Nice and clean. As far as I remember, the parser stack overflow error isn't related (only?) to the amount of lines of code. The cause seems to be the amount of top-level statements (aka statements at the same level), which (quote from an old post) is restricted to about 995.

In order to save more lines, I am used to place all the UI/engine loading statements in persistence changed callback, which is called right after the init callback. By doing so, I am splitting the instructions into two separate processes, so I never go beyond the maximum amount of lines per callback (if there is any limitation to this, which I'm not sure of). This is also more correct and useful when dealing with custom presets engines and/or snapshots.

Regarding the maximum amount of lines per callback, I am working on a very large project which, at the moment, has exactly 17582 lines in the init callback (compiled without empty lines). I'd be lost without the 1=1 workaround.
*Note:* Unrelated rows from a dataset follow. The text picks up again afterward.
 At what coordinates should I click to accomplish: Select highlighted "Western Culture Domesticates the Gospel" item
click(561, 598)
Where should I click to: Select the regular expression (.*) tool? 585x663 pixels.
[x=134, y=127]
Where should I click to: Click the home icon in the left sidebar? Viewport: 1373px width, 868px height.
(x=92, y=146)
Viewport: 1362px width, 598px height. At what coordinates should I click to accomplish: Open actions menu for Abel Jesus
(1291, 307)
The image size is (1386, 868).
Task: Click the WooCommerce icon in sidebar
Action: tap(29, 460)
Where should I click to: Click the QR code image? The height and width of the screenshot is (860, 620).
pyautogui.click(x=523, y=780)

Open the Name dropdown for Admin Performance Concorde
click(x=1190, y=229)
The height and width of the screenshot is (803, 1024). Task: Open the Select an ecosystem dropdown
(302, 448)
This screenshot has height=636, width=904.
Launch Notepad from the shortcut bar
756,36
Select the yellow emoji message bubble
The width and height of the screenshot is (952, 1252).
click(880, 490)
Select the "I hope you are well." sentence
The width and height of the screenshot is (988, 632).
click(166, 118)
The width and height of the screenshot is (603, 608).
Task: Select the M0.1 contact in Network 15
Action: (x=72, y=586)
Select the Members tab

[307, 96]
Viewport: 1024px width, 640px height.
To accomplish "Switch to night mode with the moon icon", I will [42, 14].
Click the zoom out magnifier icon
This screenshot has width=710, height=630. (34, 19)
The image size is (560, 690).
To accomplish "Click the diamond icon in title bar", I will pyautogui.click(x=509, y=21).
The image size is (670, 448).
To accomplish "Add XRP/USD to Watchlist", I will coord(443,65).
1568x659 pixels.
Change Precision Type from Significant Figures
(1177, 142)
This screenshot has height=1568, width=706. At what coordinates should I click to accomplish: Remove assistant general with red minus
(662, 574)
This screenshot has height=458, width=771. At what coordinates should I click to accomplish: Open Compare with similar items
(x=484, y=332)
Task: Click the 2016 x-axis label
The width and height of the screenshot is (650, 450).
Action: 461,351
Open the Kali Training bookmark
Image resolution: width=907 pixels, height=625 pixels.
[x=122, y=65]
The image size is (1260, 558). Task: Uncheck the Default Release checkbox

We also have to be extremely careful when dealing with PGS callback, as it might be in use by other cross-slot operations (in case you are using multiple script slots). Your solution is interesting indeed, Levitanus, but honestly I think I'll stick with my way for now


----------



## jules (Apr 28, 2022)

Ha ! Facing this very same problem for the first time, this "if" thing just made my day. Thank you !


----------



## EvilDragon (Apr 28, 2022)

The proper way of avoiding the parser stack overflow thing is to:

* Use a 2D array to define all needed control pars for all controls

or (better):

* Use GUI Designer in Creator Tools so that you don't blow up the init callback with all the UI declarations and stuff. This way the whole UI definition is in a separate file, relieving init callback for other stuff.


----------